To me David Gerleman's '"Sink the Merrimac!': Northern Plans, Scheme, and Inventions to Destroy the Rebel Ram" encapsulated the best of that during the two-day event. He described with illustrations 13 categories of suggestions to President Abraham Lincoln, Secretary of War Simon Cameron, and Navy Secretary Gideon Welles from inventors, maritime experts, explosive tinkerers, concerned citizens, and kooks on the best way to rid Hampton Roads of that Confederate scourge.
Almost all involved the transfer of large sums of cash and many were "too secret" to commit to paper, thus requiring a meeting in Washington with an appropriate executive branch official, at least at the secretariat level == if the president was too busy.
Gerleman, assistant editor of the Papers of Abraham Lincoln at the National Archives, outlined how obstructions could keep the ironclad from either leaving her haven on the Elizabeth River or, failing that, blocking her return. If that did not work, a commando raid (using what to destroy the vessel and number of men needed were undefined) should do the trick.

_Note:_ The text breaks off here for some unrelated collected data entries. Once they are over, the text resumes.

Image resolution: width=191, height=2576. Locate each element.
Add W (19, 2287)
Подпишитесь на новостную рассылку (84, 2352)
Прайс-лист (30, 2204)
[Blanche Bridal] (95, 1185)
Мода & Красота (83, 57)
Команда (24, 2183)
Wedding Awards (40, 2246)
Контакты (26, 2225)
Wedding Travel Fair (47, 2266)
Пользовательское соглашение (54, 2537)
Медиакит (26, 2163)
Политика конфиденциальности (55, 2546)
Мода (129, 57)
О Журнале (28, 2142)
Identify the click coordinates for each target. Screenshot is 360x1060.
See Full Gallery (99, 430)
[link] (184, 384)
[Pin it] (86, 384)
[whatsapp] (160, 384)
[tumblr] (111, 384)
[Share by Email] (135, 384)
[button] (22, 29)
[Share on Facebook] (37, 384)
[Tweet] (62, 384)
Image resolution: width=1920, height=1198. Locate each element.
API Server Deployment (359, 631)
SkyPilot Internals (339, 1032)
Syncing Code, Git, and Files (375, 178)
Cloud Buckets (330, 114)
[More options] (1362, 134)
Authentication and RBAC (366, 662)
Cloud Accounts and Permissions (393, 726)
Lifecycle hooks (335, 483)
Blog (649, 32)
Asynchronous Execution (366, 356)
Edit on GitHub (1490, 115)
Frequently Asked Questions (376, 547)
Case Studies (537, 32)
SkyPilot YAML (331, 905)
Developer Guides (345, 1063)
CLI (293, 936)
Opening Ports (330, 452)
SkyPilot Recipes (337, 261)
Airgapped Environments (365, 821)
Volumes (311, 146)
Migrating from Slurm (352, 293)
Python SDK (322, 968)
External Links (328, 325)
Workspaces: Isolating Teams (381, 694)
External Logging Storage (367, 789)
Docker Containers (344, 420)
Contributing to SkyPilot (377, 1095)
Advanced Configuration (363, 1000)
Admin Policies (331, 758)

There was also the "Swarm and Sink" theory, using Hudson River steamers and ramming tugs, or using Cornelius Vanderbilt's speedy and special yacht to sail circles around CSS Virginia and chase down commerce raiders on the high seas after the "Virginia menace" was brought to heel.
Of course, there were suggestions of the usefulness of "underwater cannon (not invented yet);" "self-attached mines;" "flying torpedoes (also not invented yet);" "propeller fouling nets" (requiring at least two "inconspicuous" tugs in the narrow confines of Hampton Roads waiting to snag the unsuspecting ironclad sailing between them) or grappling hooks to hold it in place for boarders; "submarines," "The Alligator;" spraying naptha, coal oil, ;or spirits of turpentine on the vessel to set it ablaze or firing live steam through the gunports to immobilize the crew; and "cradling" to rock it to the bottom or dumping heavy cannon on its top cover to sink it.
If this could be made into interactive presentation for high school students, in particular, -- maybe through the National Archives or the Library of Congress, the Civil War would come alive -- truly enlightening and truly entertaining -- for a new generation in thousands of classrooms across the country.
I hope it is not my pipedream -- without the particulars of the patriots who wrote Lincoln, Cameron and Welles with their "good ideas at the time."